Wednesday, January 01, 2014

Happy New Year

I managed to stay up til midnight last night!   Whoopee, eh?

There were lots of fireworks booms but dense fog rolled in right at midnight, as people were trying to shoot them off, making most invisible.  That's sad because those fireworks are expensive.

I promptly went to bed right after.

Friday, Patches and Thunder will get tested at Heartland and then go off to their new home with an old friend I haven't seen in years.  She still has some cats she took in from me years and years ago, to foster then adopt out, but you know how that goes.  Sometimes they don't tame, or get sick or you just can't find them a home or you can't part with a foster.

Her property is cat fenced, but she has a few cats who scale the fence somehow, and come and go.  You know how cats are.

Holding the 17 has been difficult.  And after months of official retirement too!  I get talked into things sometimes.  I think it will work out in the end although after the one barn home that I was holding them for fell through, I had days of panic and depression over it, since I am not equiped to take on more cats, financially or with space.   We have made do, but it is a temporary make do as I pursue homes everywhere I can for the 15 left to place.

People helped however, brought over cat food, even litter and I got my HUGE electric bill paid, created by that severe cold that hit Oregon, but especially Albany and Eugene areas, for almost two weeks.  That was so unusual and has created cost issues for lots of people trying to pay electric bills for keeping warm.

The woman who adopted Dano and Sunny, the dead neighbor's cats, brought two bags of food and some litter to help.  She liked seeing where they had lived, too.  Was fun to show her where they had hung out.  They're doing good.  Dano does somersaults when petted.  It's so funny the way he does it.

So last year, the neighborhood lost old Jack.  One of these days the bank will put his house back on the market I suppose, probably sooner now rather than later.  Sure wish I'd get some cat loving neighbors, but not people who don't fix their cats.  Not those type of cat people.

Jack's three cats were old like him and so finding them a place after he died was not easy.  They were sad, after he died, and locked out of the only home they had ever known at the same time.  How terribly horrible for them.  They would cry at his door, begging to be let in, not understanding he was gone forever.

Lost my job last year too, my self appointed job that is, of rounding up cats to be fixed using Poppa funds.  It created a great sense of loss in my heart and vacancy in my days.  What would I get up for anymore?  Well, to clean litter boxes of the cats left living here, that's why, but after the morning cleaning, which includes litter boxes, washing and refilling water dishes, filling food, checking all the cats, then the morning sweep and mop, what then?   What then?  What now?

§ Information supplied
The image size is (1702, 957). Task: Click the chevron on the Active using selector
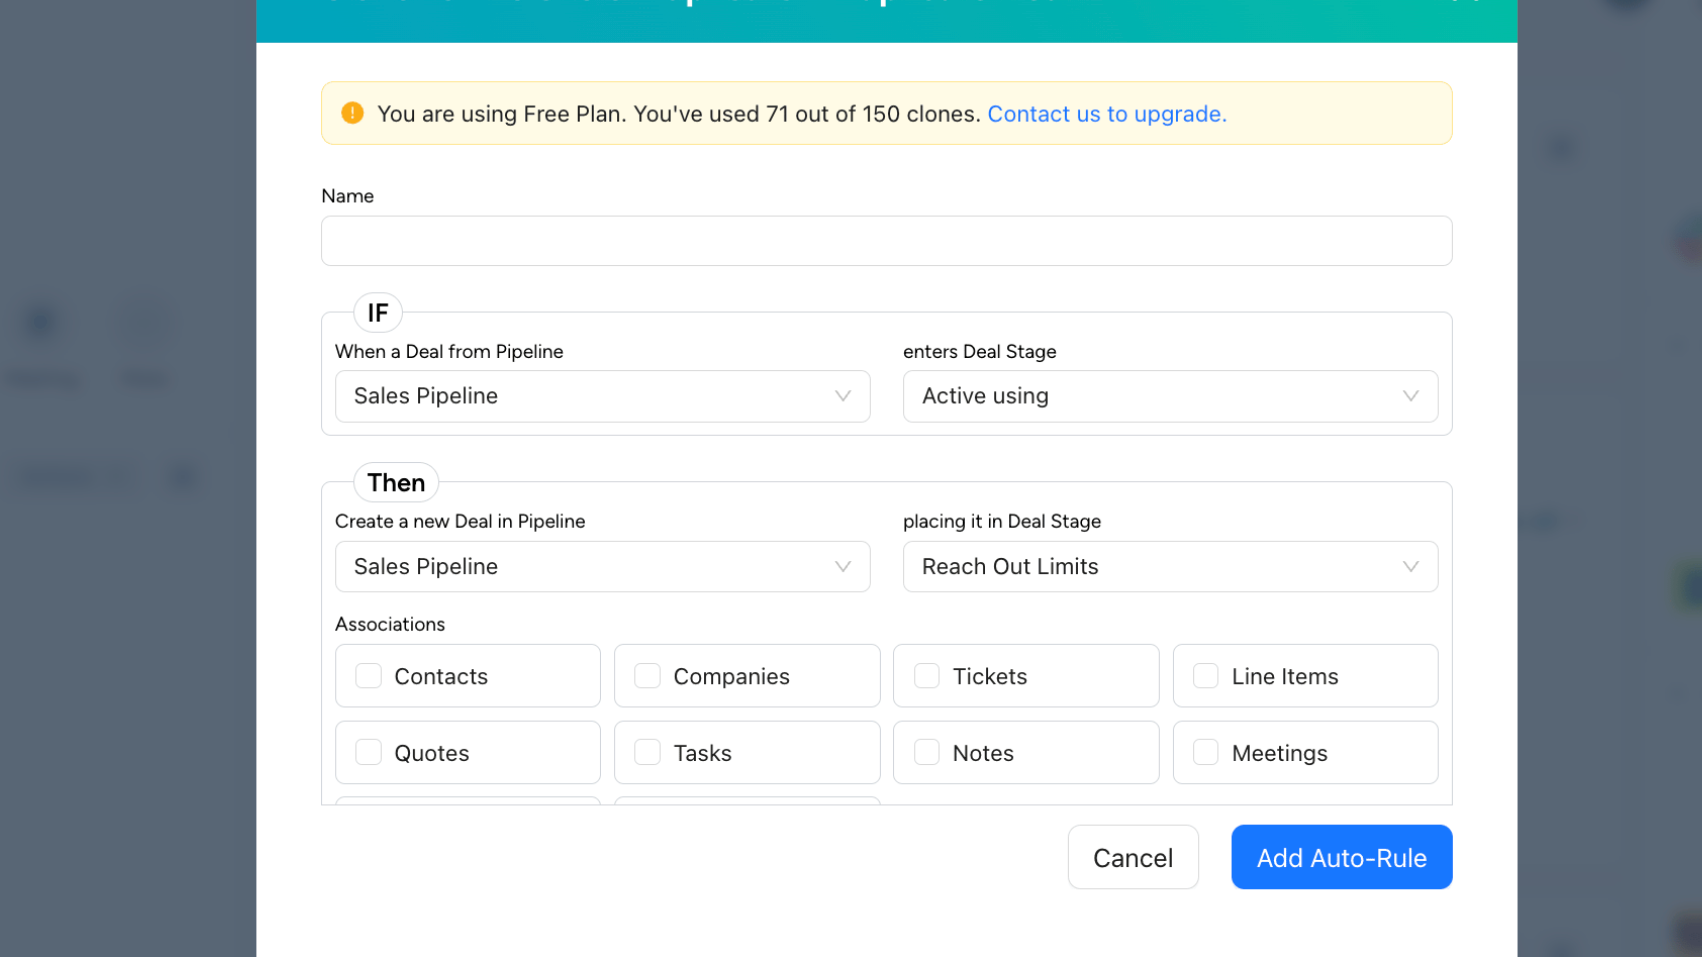pyautogui.click(x=1410, y=396)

§ Exercise tasks
a. Answer these about the New Year blog post:
(i) What rolled in right at midnight and hid most of the fireworks?
(ii) Which two cats will be tested at Heartland on Friday?
(iii) What does Dano do when he is petted?
b. Extend the New Year blog post, starting after its final line.
The data has no connection to the blog post.

§ The responses
a.
(i) Dense fog
(ii) Patches and Thunder
(iii) He does somersaults.

b.
I suppose it wasn't that hard to coax me into helping late November with the 60 cats left behind because I have felt so useless and bored during the months since my job ended and the cats certainly needed help.  We have pretty much no resources where I live available to help cats, even tame ones.

I still tried to create precautions in helping, making the other woman agree I would not have to hold or place cats, that she would do that and my only help would be trapping the wild ones and finding places where they could be fixed if she scrounged donations for that purpose.

But it fell apart in the end, and I ended up holding these here for the barn home that never was.  Wasn't anybody's fault.  There had been a fire, more predators than they had imagined, and lots of frozen and ruptured pipes.  Along with the stress of moving to their new property.  Too much to take cats also at this time.

It wasn't much of a year---2013, that I want to remember much of. I don't like thinking about losing my job, my mission in life, but it was good that happened anyhow, because my car is on its last legs and I have too many chronic body injuries and no money at all.  Inevitible I guess.

All I have to do in 2014 as of right now at least is find 15 cats a home.  Sounds easy enough, doesn't it, when in some years I found over 400 cats homes, without money, without a venue, kind of ridiculously wonderful what I used to conjure out of nothing.  Have I lost my touch?  Maybe.  Maybe I'm just tired.

I thought I would lose old Electra or old Vision or both last year, my blessed old girls.  Vision is 20 now.  Electra, 15.  Instead it has been Miss Daisy, my beloved deaf girl, who has given me a great scare, getting sick with diarrhea that I could not stop.  A vet visit didn't help much.  I suspected coccidia along with an allergy to the Temptation cat treats, to which she'd become addicted.

In the end, with two doses of Ponzuril, along with no more cat treats, her stool is solid and she's already making gains.  Back from the dead is my baby.  She's 14, however.  My beloved silly optimist Miss Daisy.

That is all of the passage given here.